Top of Exercise material
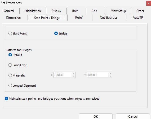Screen dimensions: 151x119
Task: Uncheck Maintain start points and bridges positions
Action: point(6,99)
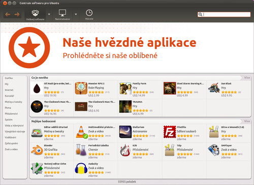The width and height of the screenshot is (254, 185).
Task: Show more in Nejlépe hodnocené
Action: [247, 121]
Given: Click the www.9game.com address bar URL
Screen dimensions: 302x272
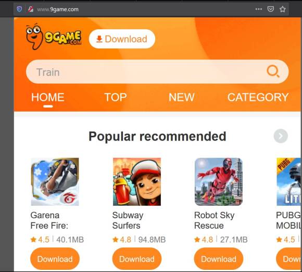Looking at the screenshot, I should (58, 9).
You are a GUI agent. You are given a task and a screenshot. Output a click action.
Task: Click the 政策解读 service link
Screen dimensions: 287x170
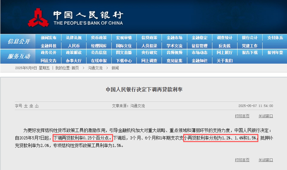(x=73, y=53)
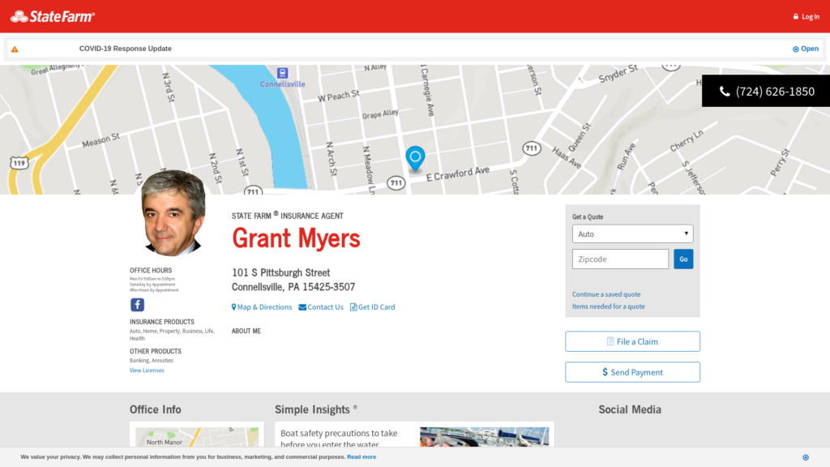Image resolution: width=830 pixels, height=467 pixels.
Task: Click Grant Myers agent photo
Action: (x=173, y=213)
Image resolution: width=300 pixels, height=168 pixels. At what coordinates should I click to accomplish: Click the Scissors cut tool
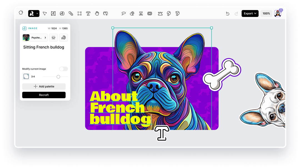(141, 13)
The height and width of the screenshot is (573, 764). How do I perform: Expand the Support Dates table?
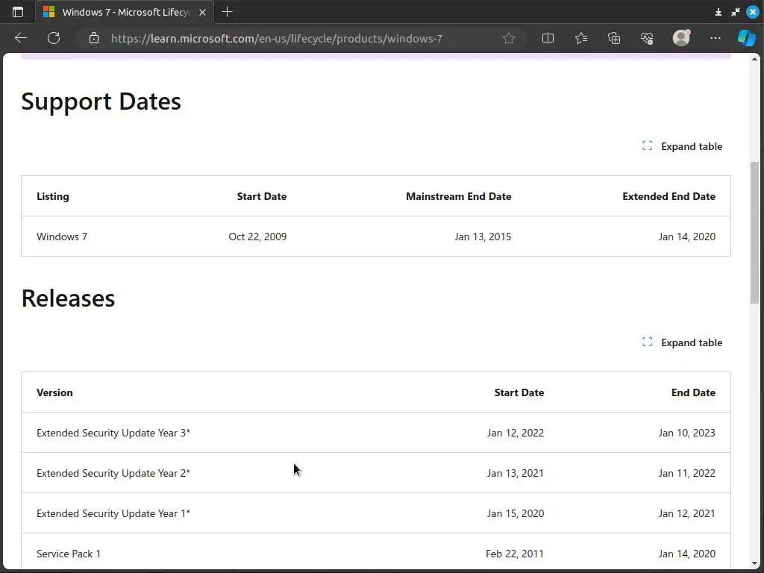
Bottom of Exercise material
Exercise brief
Lines from the one containing "You are a GUI" through the end of the listing, both included, are to be restated exactly, and pictures are to be left out.

Worked solution
You are a GUI agent. You are given a task and a screenshot. Output a click action.
Task: Click the 政策解读 service link
Screen dimensions: 287x170
(x=73, y=53)
Image resolution: width=830 pixels, height=467 pixels.
Task: Click Grant Myers agent photo
Action: (x=173, y=213)
Image resolution: width=300 pixels, height=168 pixels. At what coordinates should I click to accomplish: Click the Scissors cut tool
(141, 13)
The height and width of the screenshot is (573, 764). How do I perform: Expand the Support Dates table?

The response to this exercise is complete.